Marco Arment’s sold read-it-later service Instapaper to Betaworks. My first responses to this were “good for him,” swiftly followed by “I hope Betaworks don’t mess this up,” along with mulling over an investigation of Pocket. (I like both Instapaper and Pocket, but had largely stuck with Instapaper because I, where possible, support indies.)
For some reason, Chris Taylor over at Mashable had a massive bitch in his coverage of the sale, subtitled “why the big fuss?”
It really is an astonishing piece of… well, I want to say journalism, but it reads more like something you’d find on the Daily Mail website and turn your nose up at.

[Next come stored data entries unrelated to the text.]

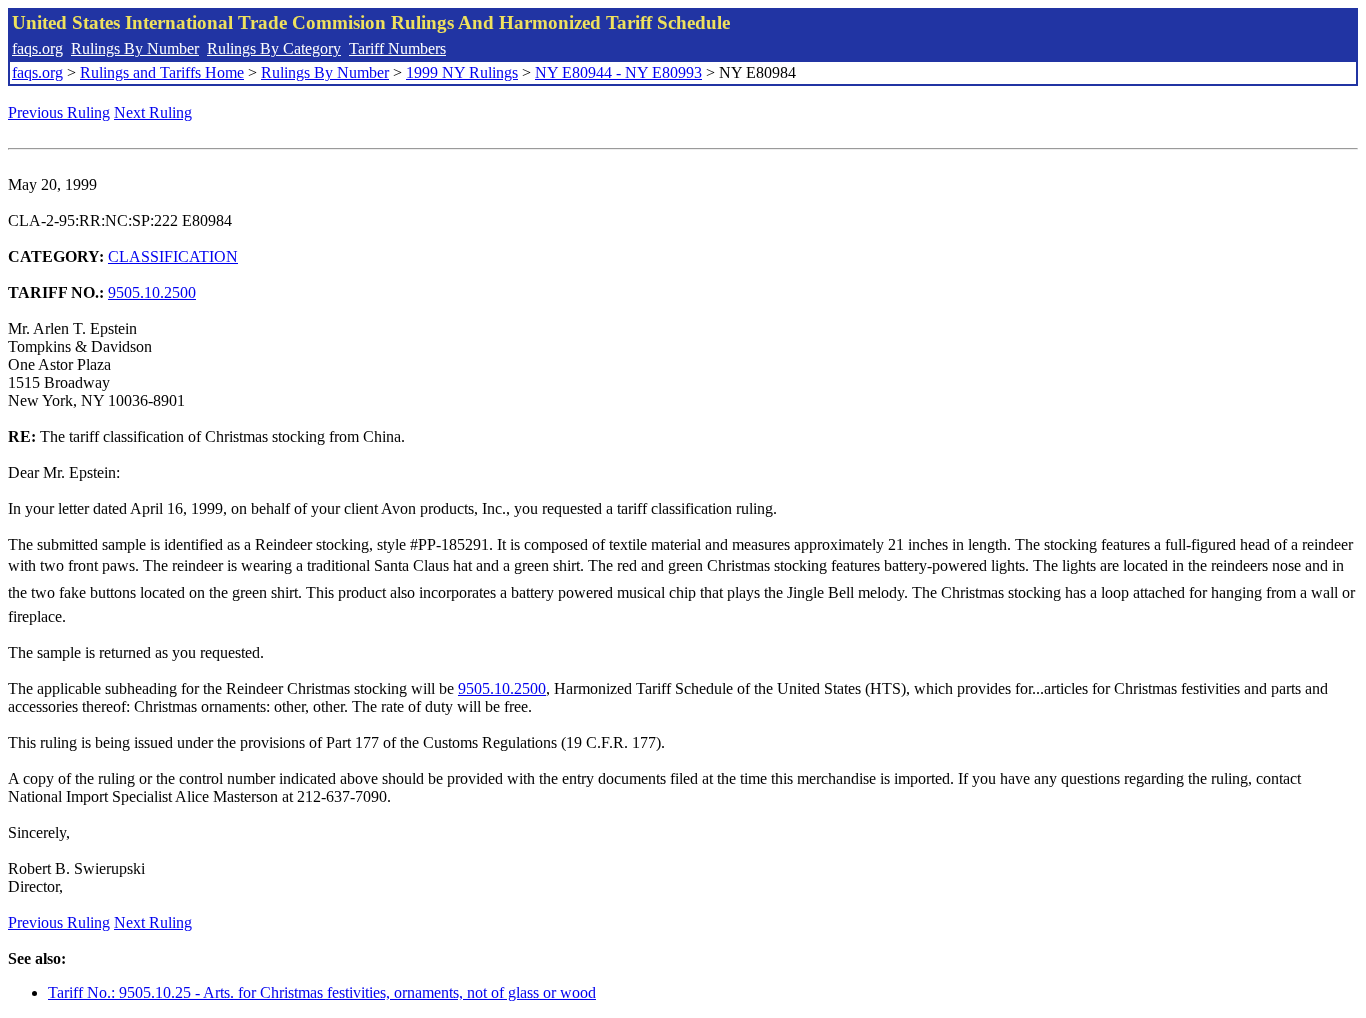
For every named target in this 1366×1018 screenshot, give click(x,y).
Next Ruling (153, 112)
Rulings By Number (135, 48)
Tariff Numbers (397, 48)
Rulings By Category (274, 48)
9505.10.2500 (152, 292)
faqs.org (37, 48)
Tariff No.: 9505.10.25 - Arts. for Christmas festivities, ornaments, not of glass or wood (322, 992)
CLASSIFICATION (173, 256)
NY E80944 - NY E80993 (618, 72)
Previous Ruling (59, 112)
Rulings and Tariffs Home (162, 72)
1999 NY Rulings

Right away, the piece makes Taylor’s seeming distaste for Instapaper very clear:
Do you use Instapaper? No, me neither. But the $3.99 app, which lets you save stuff to read later when outside a wifi or 3G zone, has a small and highly devoted following. Which is why a small segment of Twitter went nuts at the news Thursday that Instapaper was being bought by Betaworks
Why the aggression? Why the not-so-subtle sneering at people who use and love an app? Why the immediate disconnect with the article’s own title, which asked “why the fuss?” and then noted the app’s “devoted following”? I would ask Taylor, but he’s probably busy making giant Instapaper logos that he can kick the shit out of in a murderous rage.

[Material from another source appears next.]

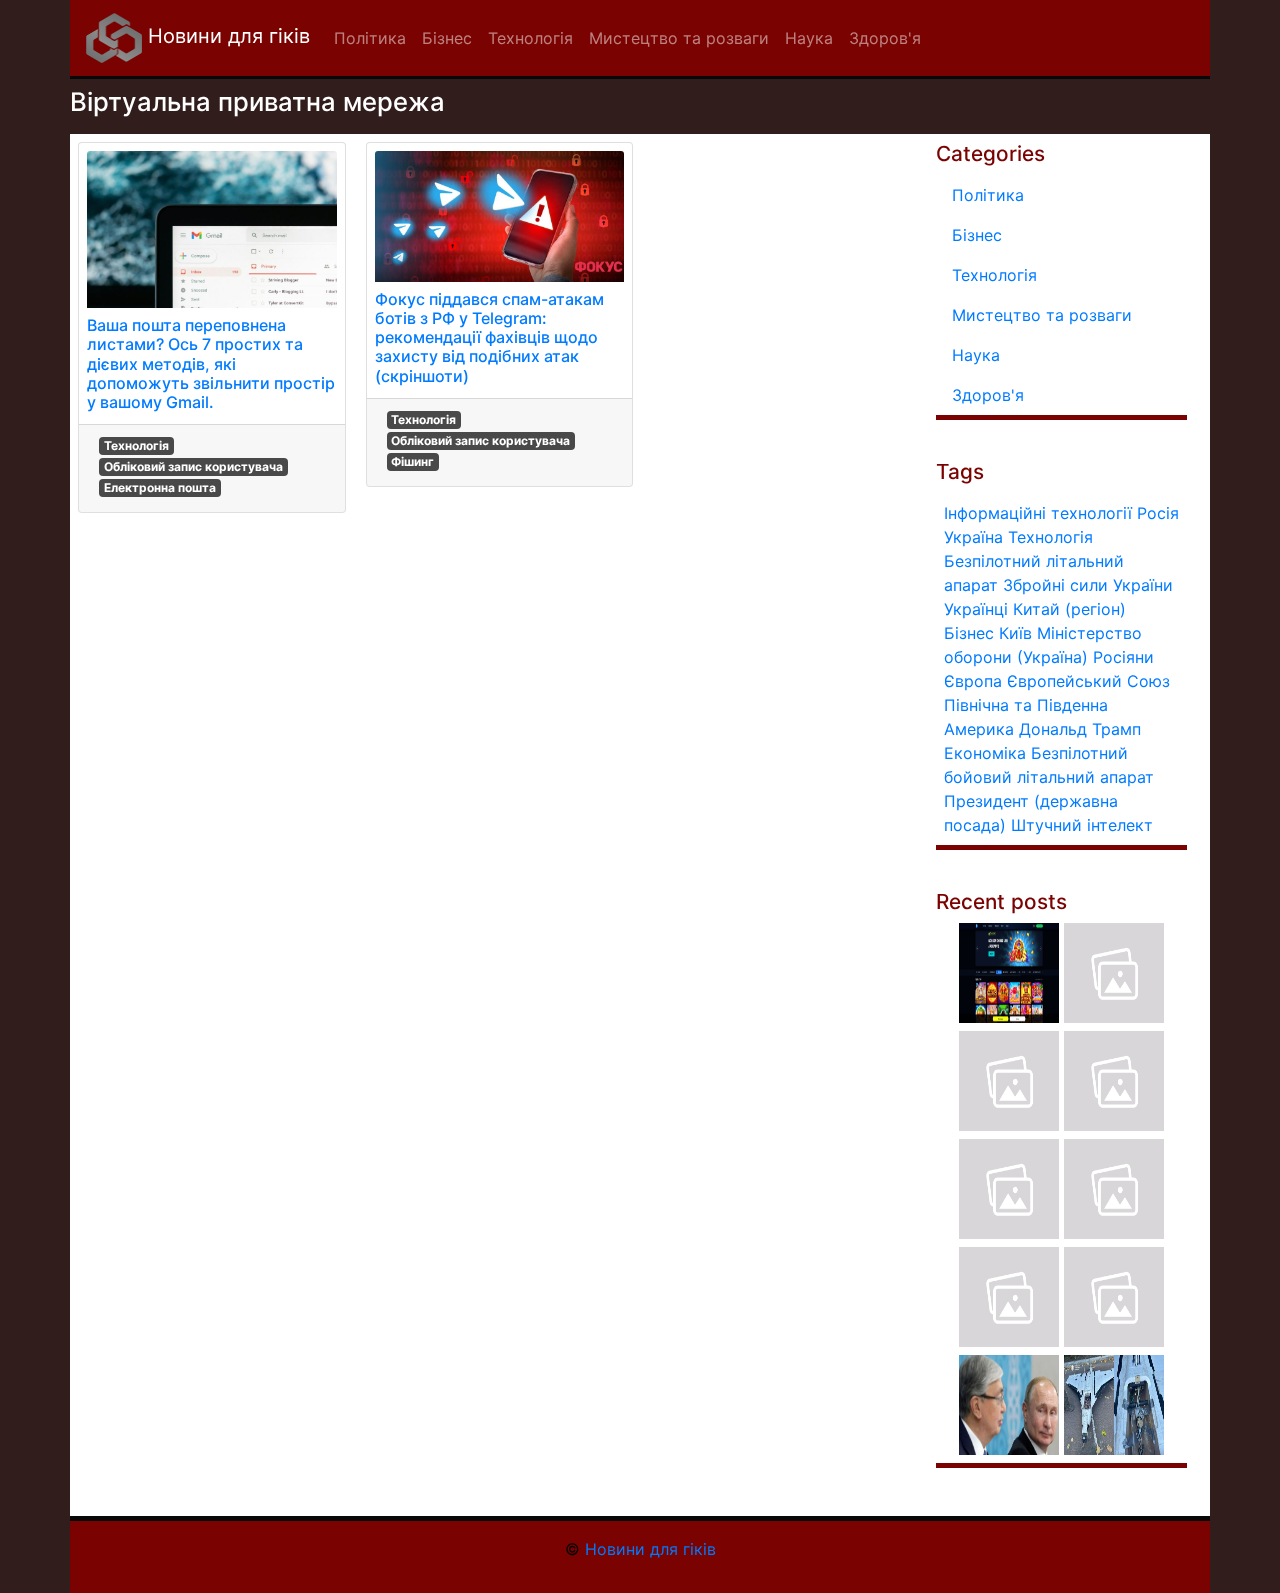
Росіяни (1123, 657)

Arment has been spending an increasing amount of time on another project. He’s founder and editorial director of an online paid magazine devoted to mid-length features, brashly titled The Magazine. His enthusiasm for Instapaper appears to have been waning for some time. Reviews of the lastest version in the iTunes store suggest it got buggy and crashed a lot. [sic]

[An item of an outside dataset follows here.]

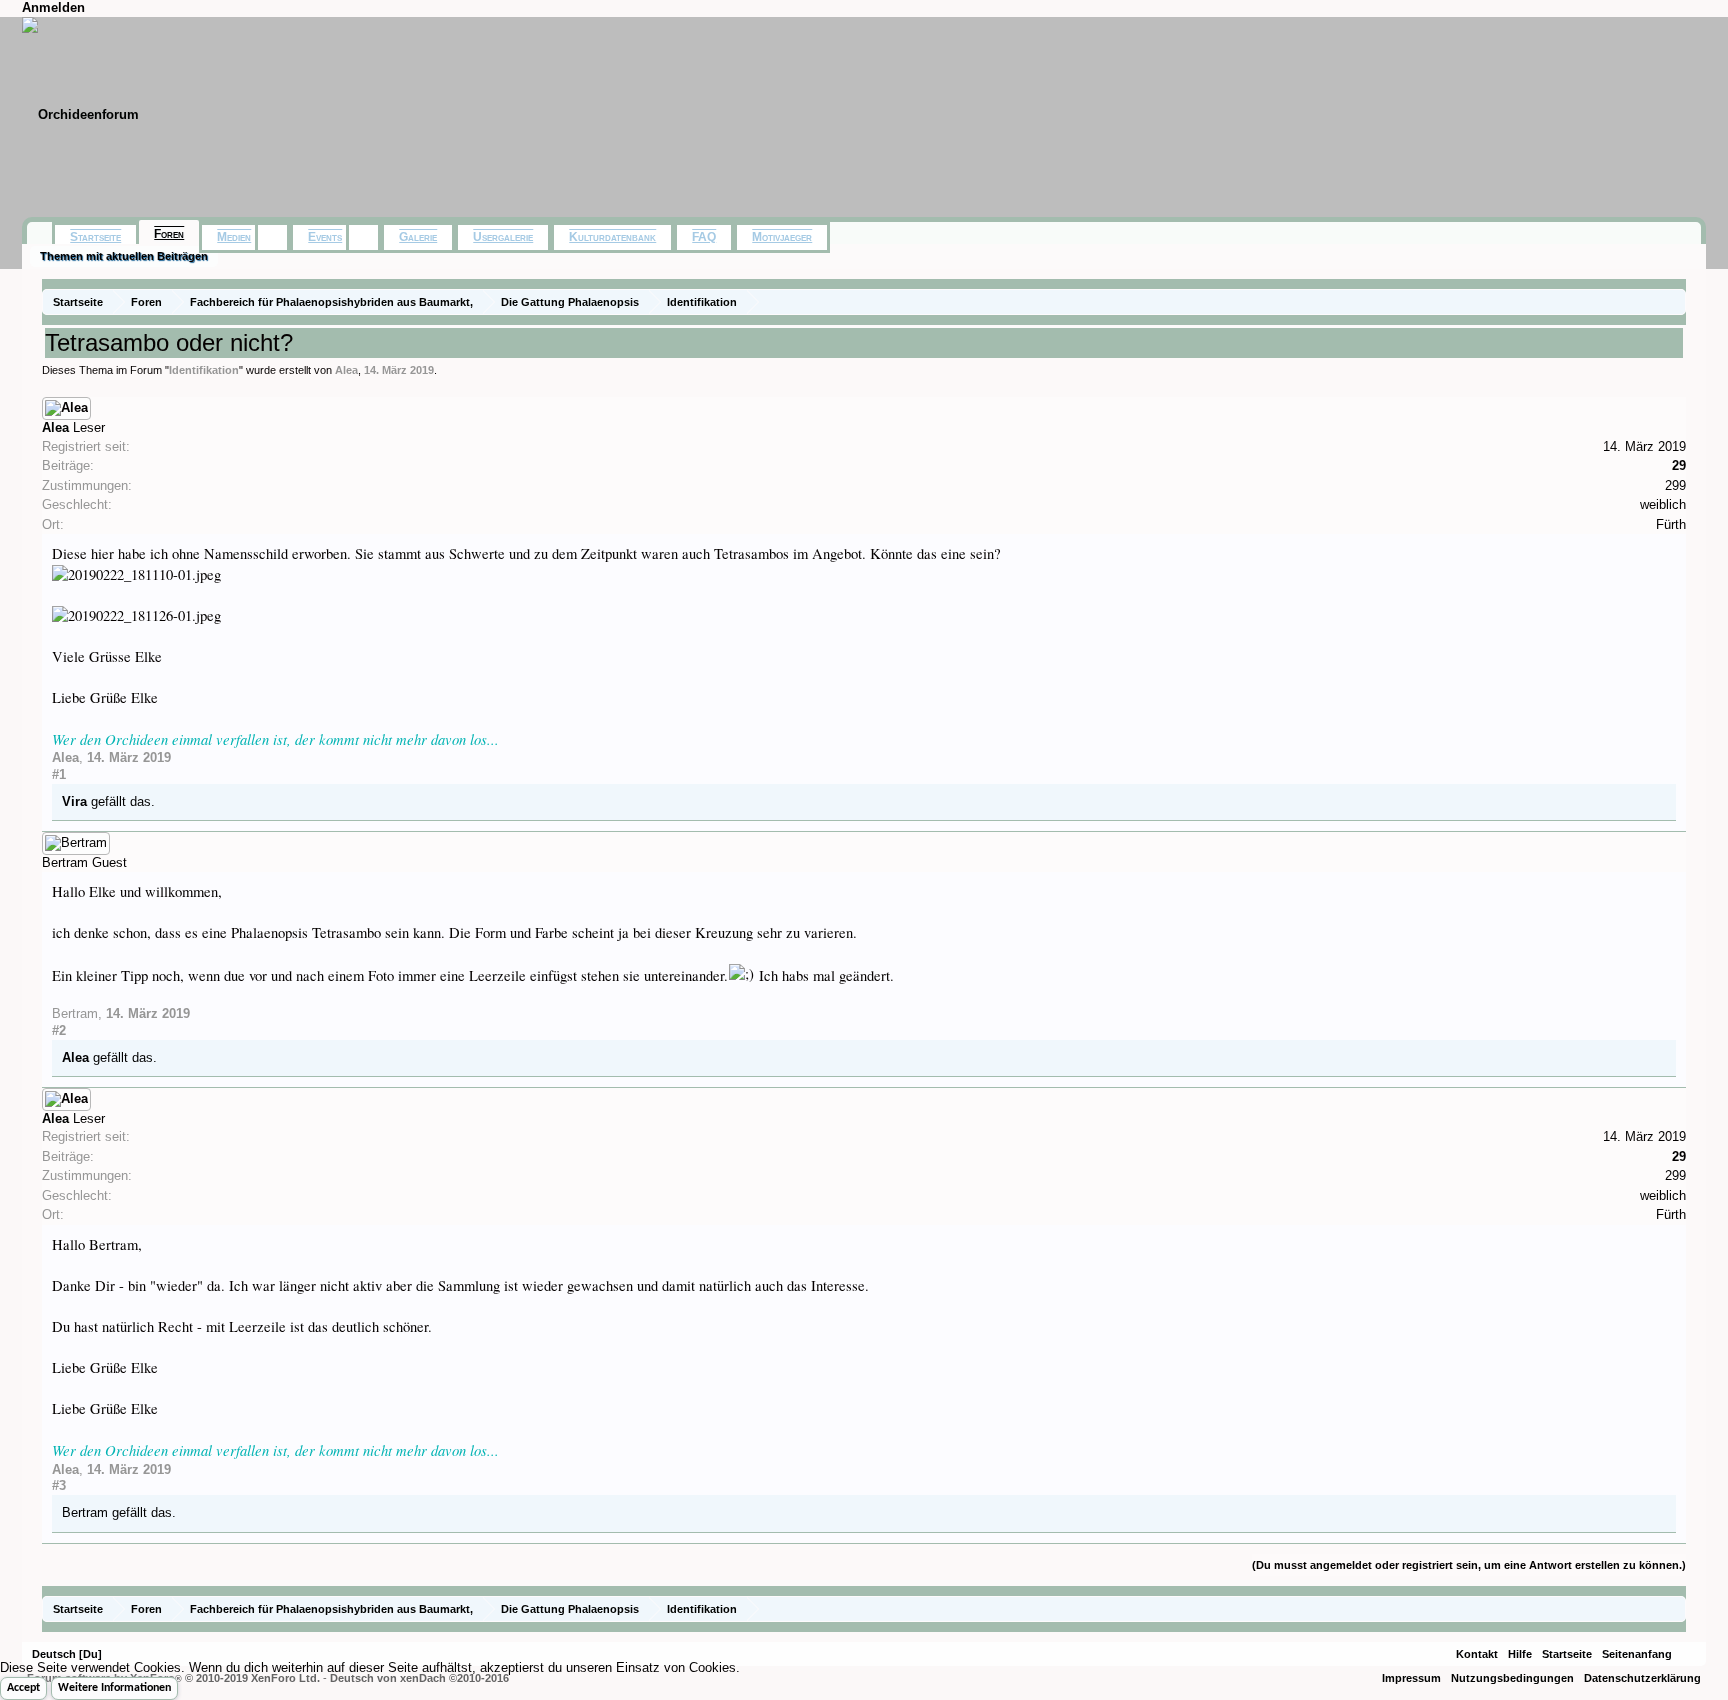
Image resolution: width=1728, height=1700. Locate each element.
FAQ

I read the reviews for the latest version (although not the lastest version, because I’m not sure what that means) on the US and UK stores. Oddly, the UK store reviews are generally people wanting to high-five Arment, or grumbling that Instapaper’s not Pocket. A few people were complaining about crashes. On the US store, there are admittedly quite a few people complaining about app stability, although many more going down the high-five route.
I’ve not witnessed any such problems myself (which, given my usual tech halos of doom is perhaps some kind of technology karma), but to argue this is down to Arment lacking enthusiasm is pretty low, not least because Taylor also quotes Arment as stating Instapaper
has simply grown far beyond what one person can do
Classy.
For good measure, there’s also a smattering of inaccuracy:
Two years ago, Apple stepped onto Instapaper’s turf in a major way by adding a “reading list” feature to its Safari app on iPhone and iPad. The reading list allowed users to save pages to read them later, rendering the paid iPhone app Instapaper largely irrelevant.
As anyone who’s used Reading List will know, although it has some similarities with Instapaper (and other read-it-later services), it’s a very different beast. In downloading entire web pages (design and all), it’s a hell of a lot slower, for one, and it also doesn’t just rip out the content from a page and give you that, using your preferred fonts and other settings. I don’t know anyone who checked out Reading List and stopped using Instapaper, Pocket or Readability.
Still, at least Taylor stopped there. Oh no, my mistake:
But Betaworks is building a reputation for turning around aggregation products thought to be lost causes, judging by the reception for the new Digg.
That’s my emphasis, there: Instapaper: thought to be a lost cause! That really needs the caveat “by Chris Taylor, who’s inexplicably angry about Instapaper, perhaps because he imagined it travelled back in time and gave him a massive wedgie in the playground, while yelling MARCO ARMENT IS YOUR GOD, PUNY FUTURE HACK”.
That is the only explanation.
Ever listen to Marco Arment’s podcast? He’s kind of a self-absorbed, pompous little dick. Not everyone likes him,or by extension, his app. I don’t wish him harm, but I suspect I’m not alone in thinking that the attention he gets for himself online is out of proportion to his accomplishments.
I think Instapaper missed the chance to evolve. It didn’t use it’s full potential. Have you seen dotdotdot.me, yet? It’s not as polished as Instapaper, still a early product, but it shows what is possible.